■ YOUR OBJECTIVE: Give back exactly the line containing "Task: Click the React heart icon" and all that follow it in the data below, with the pictures left out.

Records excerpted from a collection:
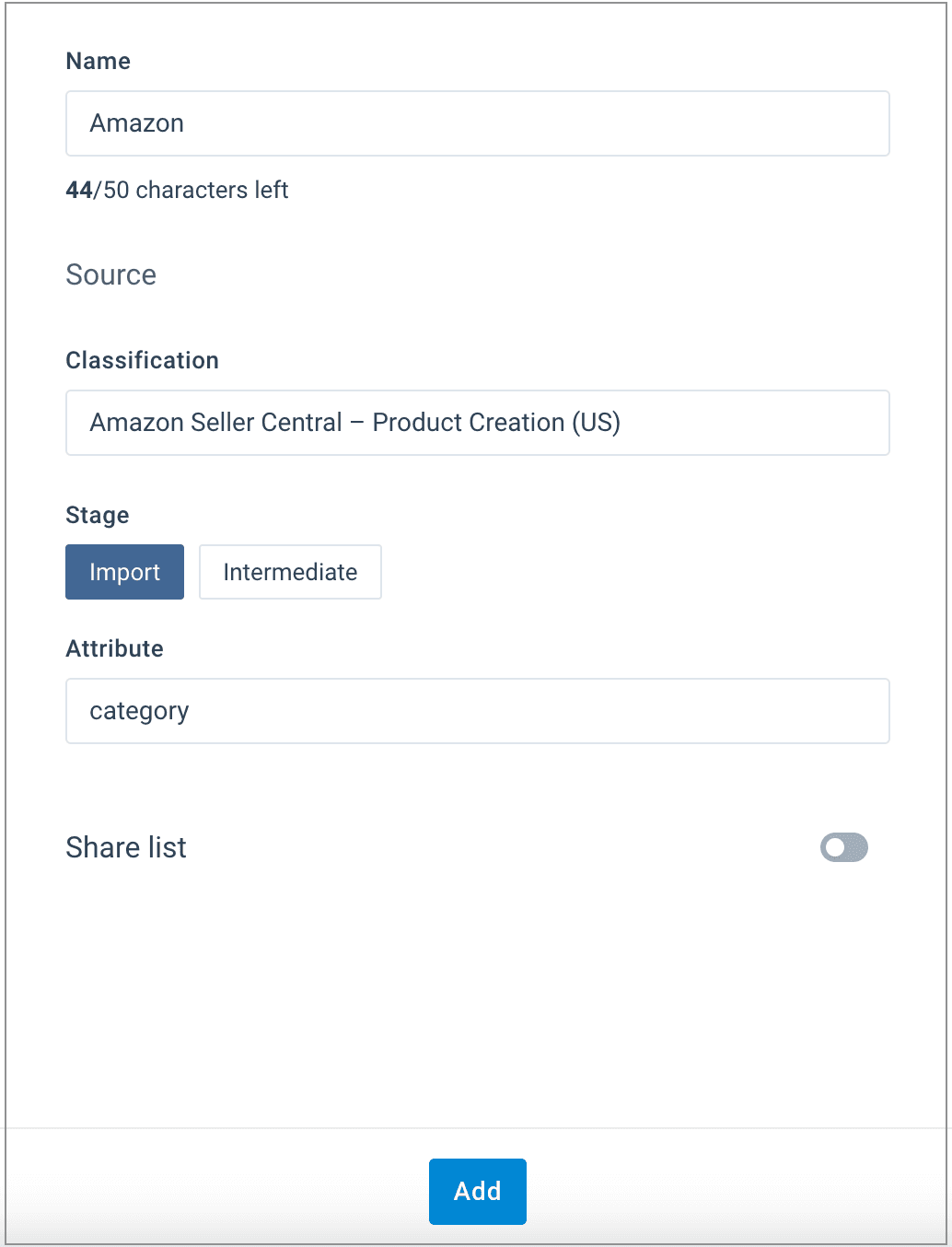Viewport: 952px width, 1247px height.
Task: Place cursor in the Amazon text box
Action: tap(477, 123)
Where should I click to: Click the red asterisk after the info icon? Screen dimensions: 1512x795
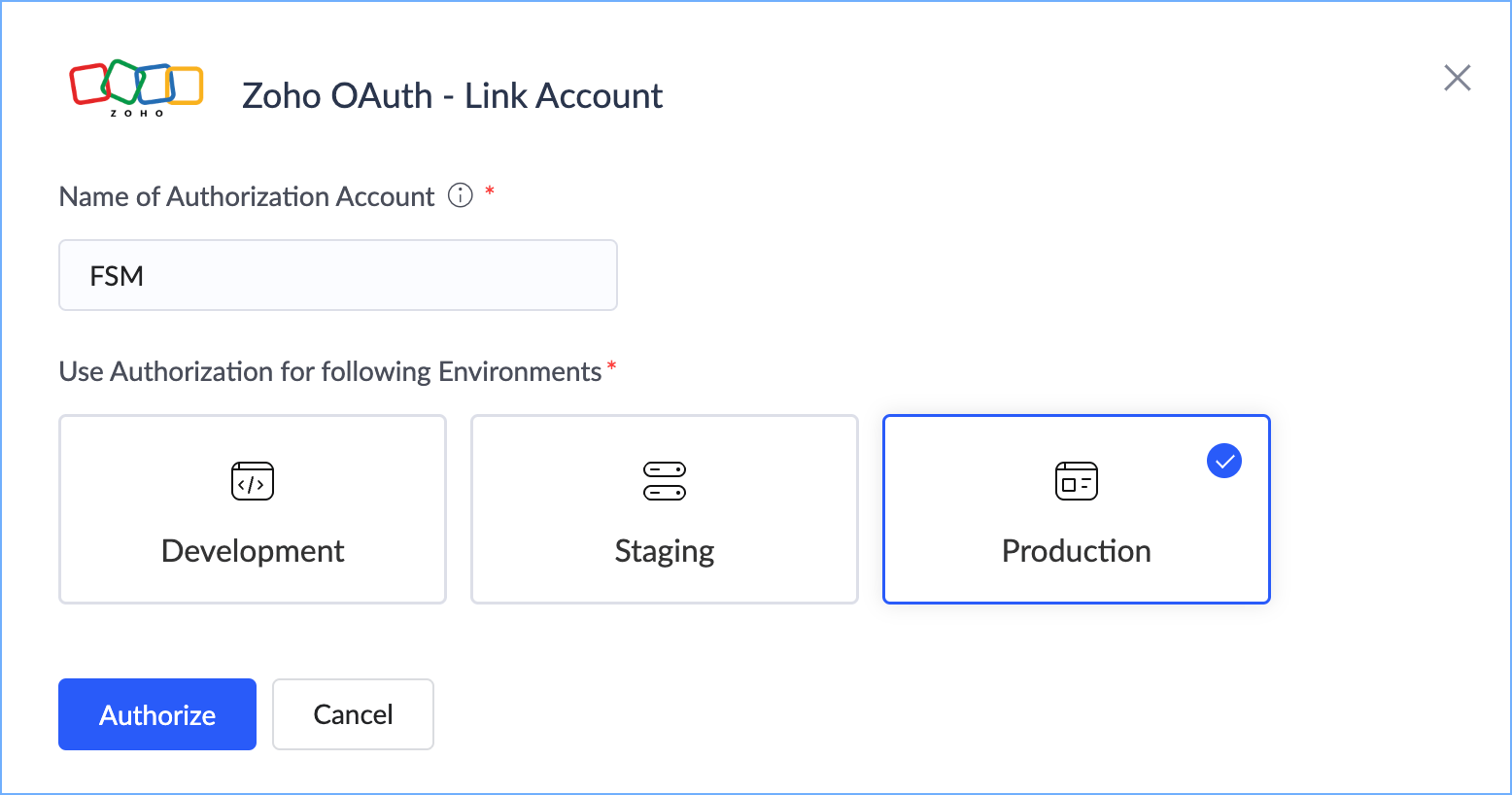490,191
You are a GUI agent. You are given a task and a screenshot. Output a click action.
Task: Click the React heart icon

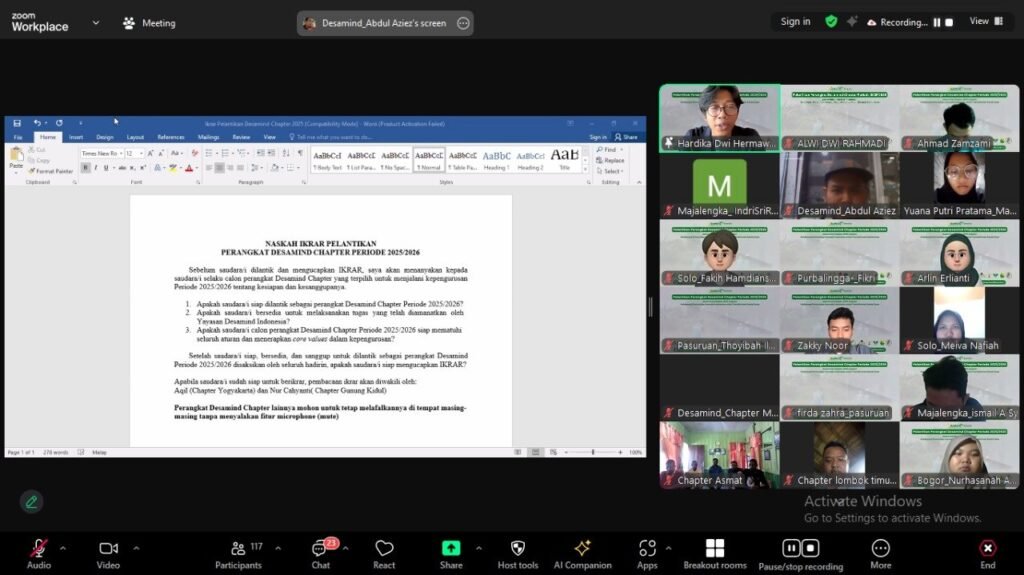pyautogui.click(x=384, y=549)
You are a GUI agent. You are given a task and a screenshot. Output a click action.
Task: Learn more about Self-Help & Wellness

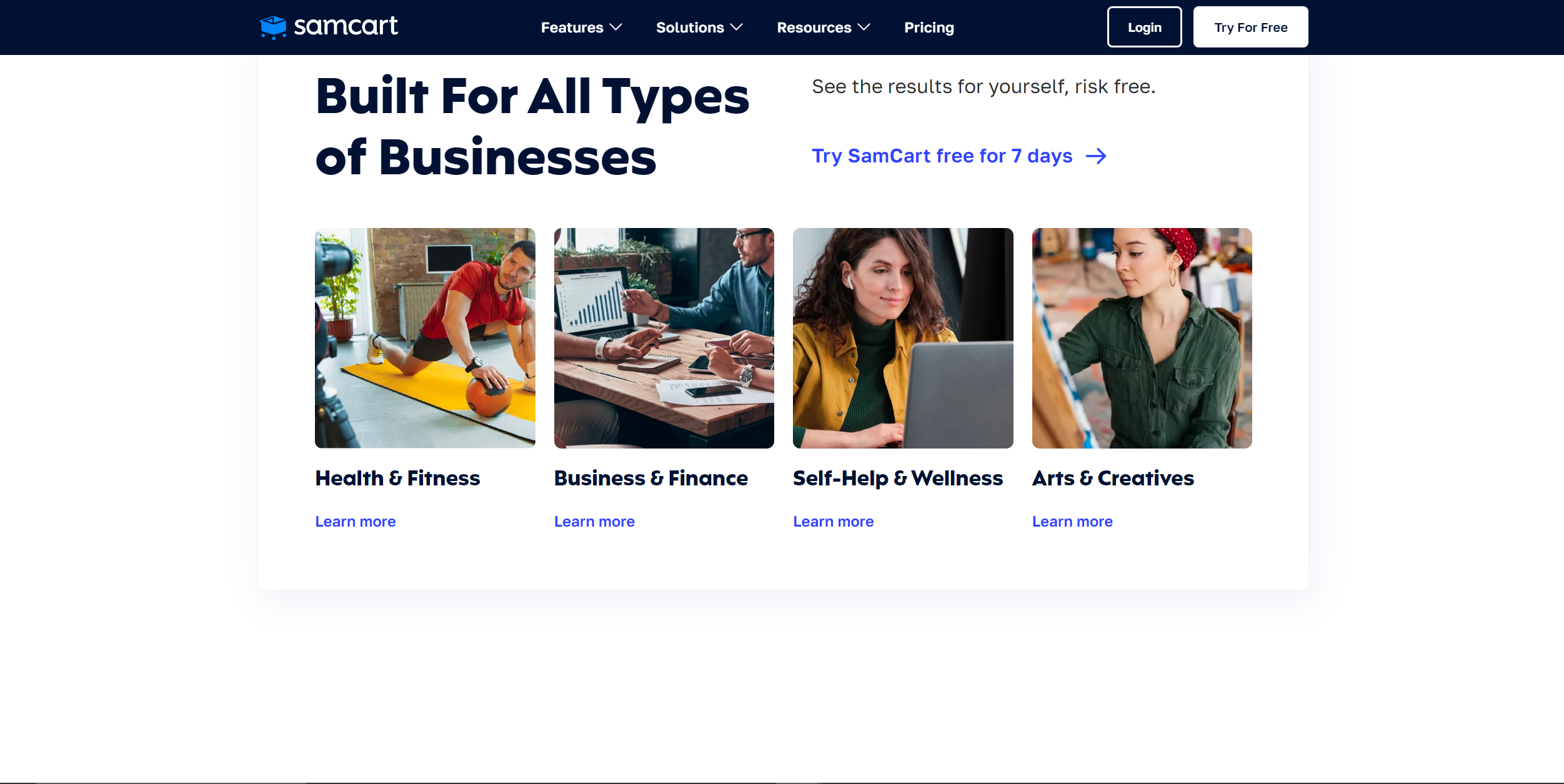coord(834,522)
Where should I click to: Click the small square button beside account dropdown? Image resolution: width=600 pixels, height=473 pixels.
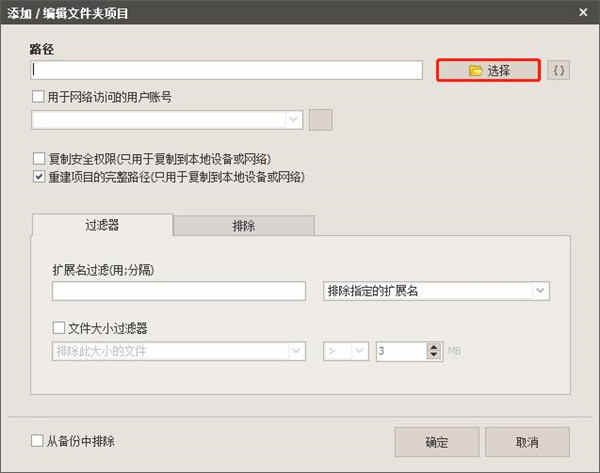(x=320, y=120)
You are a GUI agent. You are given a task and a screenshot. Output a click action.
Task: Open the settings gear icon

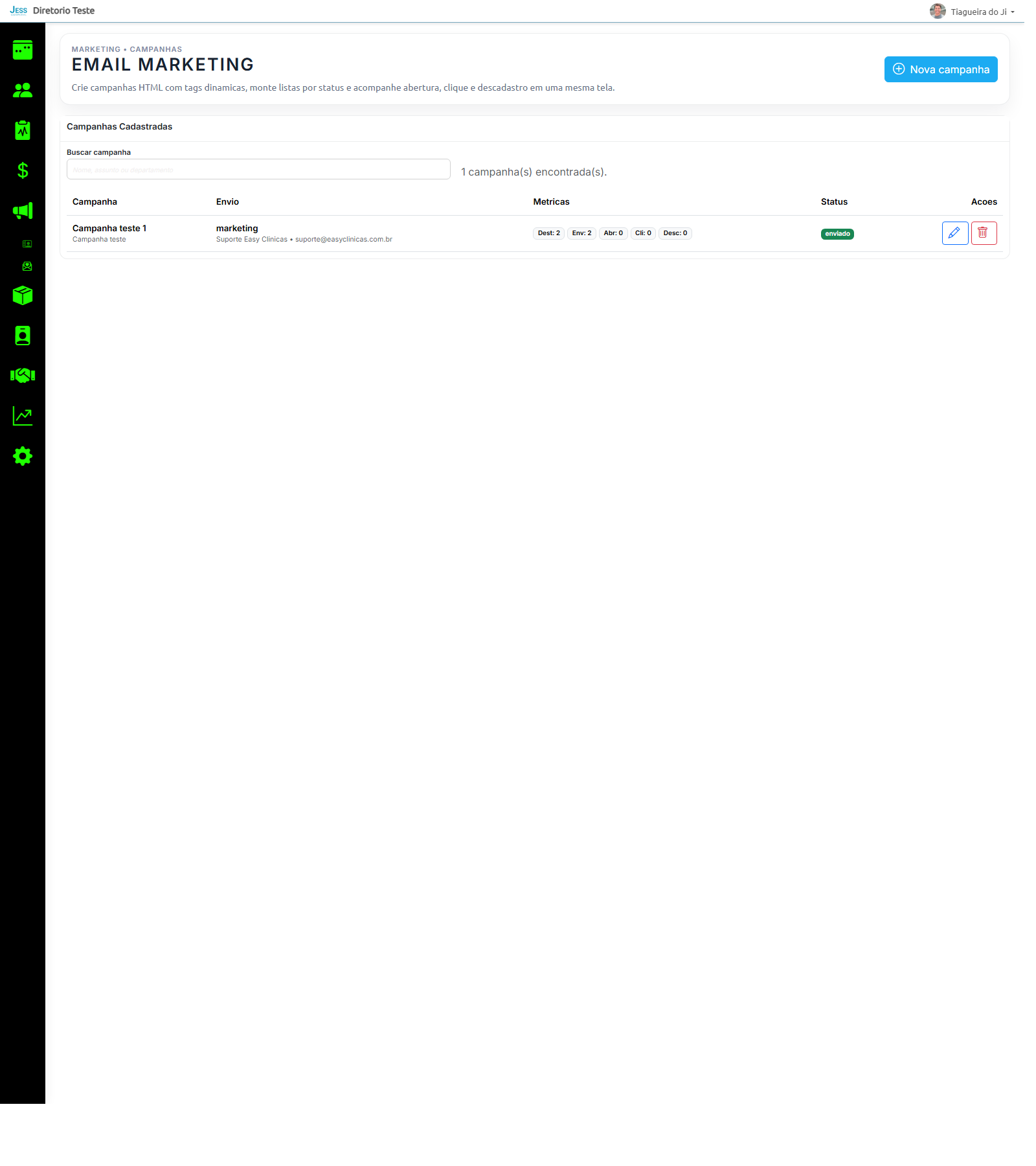point(23,456)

■ ANSWER BOX:
Task: Click the React heart icon

pyautogui.click(x=384, y=549)
You are a GUI agent. You are given a task and a screenshot. Output a click action.
Task: Learn more about Self-Help & Wellness

coord(834,522)
Where should I click to: Click the small square button beside account dropdown? Image resolution: width=600 pixels, height=473 pixels.
(x=320, y=120)
You are a GUI agent. You are given a task and a screenshot. Output a click action.
Task: Open the settings gear icon

point(23,456)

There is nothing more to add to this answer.